Bachmann: Obama like 'dictator' if 14th Amendment invoked in debt fight

President Obama would be functioning effectively as a "dictator" if he invoked the 14th Amendment to the Constitution to unilaterally raise the debt ceiling, Rep. Michele Bachmann (R-Minn.) said Thursday.

Bachmann assailed the possible use of an executive order by the president to authorize increased borrowing power, a tactic that's been encouraged by some congressional Democrats to defuse a stalemate in debt-ceiling negotiations.

"Congress has the power to lay and collect taxes. It's Congress that does the spending," Bachmann said on CNN. "The president is prohibited to do that. If he had the power to do that he would effectively be a dictator."

That's the kind of strong charge that's made Bachmann a beloved figure on the right, but has also fueled some primary opponents' attacks against her. Former Minnesota Gov. Tim Pawlenty (R), for instance, accused Bachmann earlier this week of having a history of "saying things that are off the mark."

Obama has said his administration has evaluated the possibility of using the 14th Amendment to raise the debt limit, but that they're unconvinced such a maneuver would be upheld by courts.

The 14th Amendment says, in part, that “the validity of the public debt of the United States, authorized by law ... shall not be questioned.” Some Democrats argue that those words empower the president to take unilateral action to protect the U.S. credit.

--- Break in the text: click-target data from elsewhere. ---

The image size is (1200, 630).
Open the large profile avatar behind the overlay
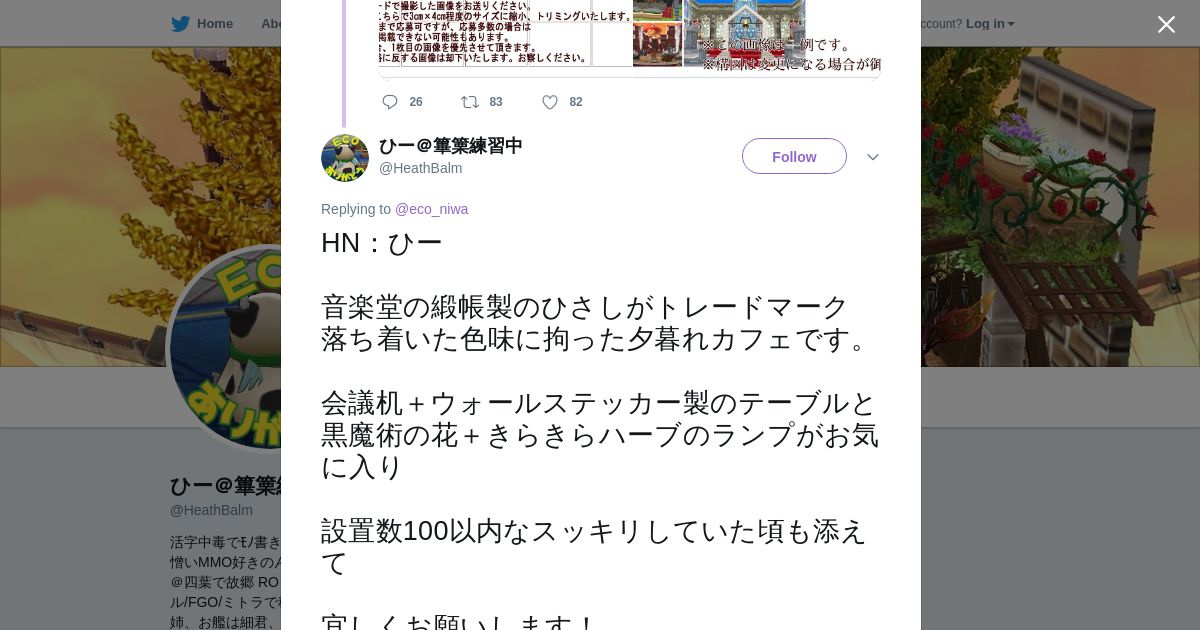tap(225, 348)
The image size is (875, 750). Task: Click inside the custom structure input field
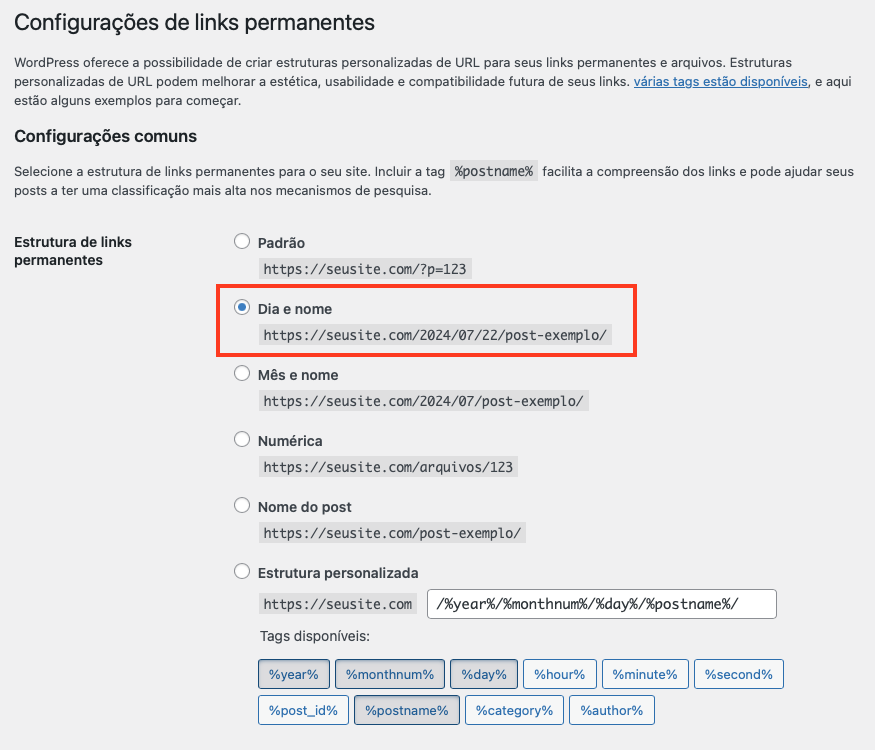600,603

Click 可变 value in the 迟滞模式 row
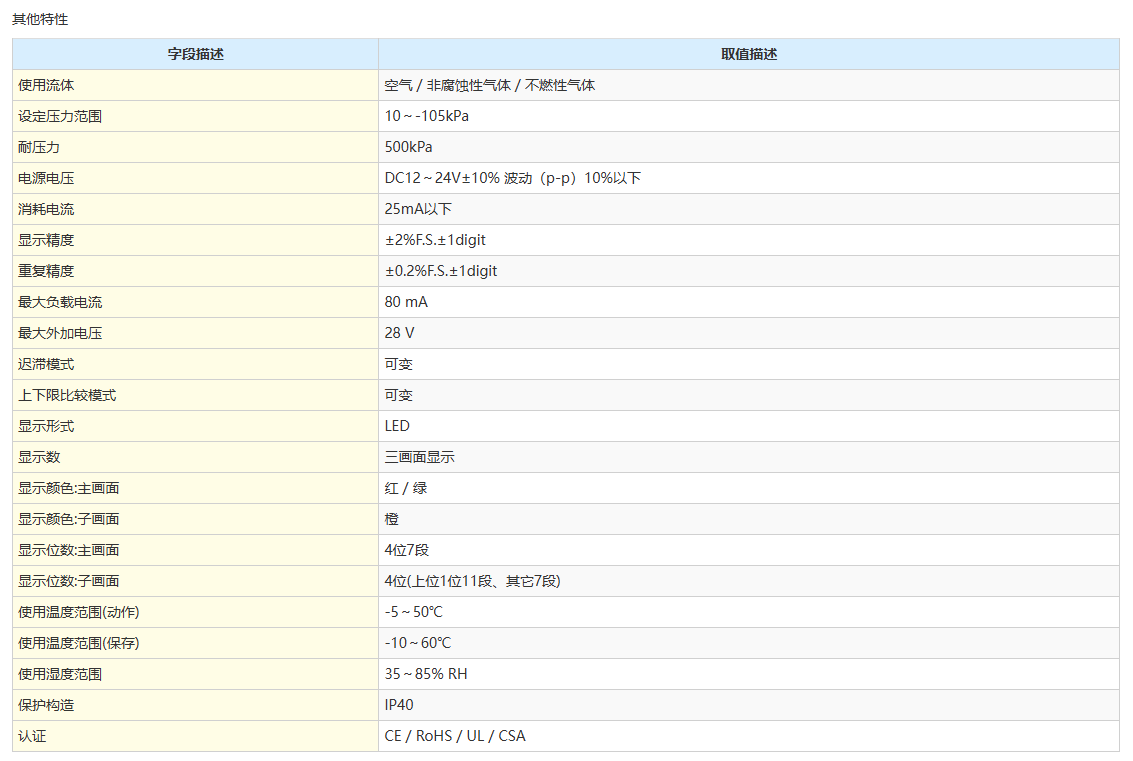[x=399, y=364]
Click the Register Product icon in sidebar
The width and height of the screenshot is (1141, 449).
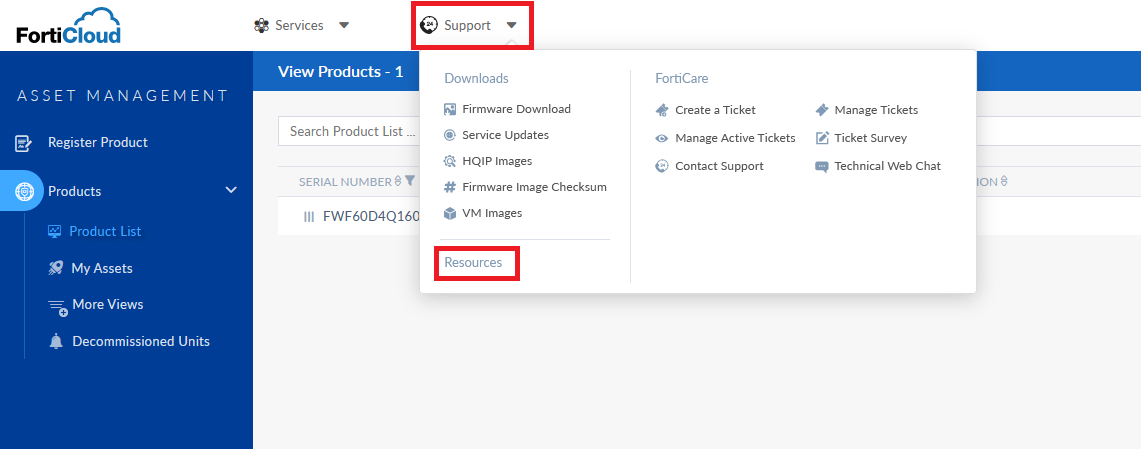coord(23,143)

Already Republicans are guarding against the possibility; Rep. Tim Scott (R-S.C.) suggested that invoking the 14th Amendment would make for an impeachable offense.

"There would be no reason for Congress to even come to Washington, D.C.," Bachmann said of the possibility. "He would be making the spending decisions. He would be making the taxing decisions. Clearly that's unconstitutional."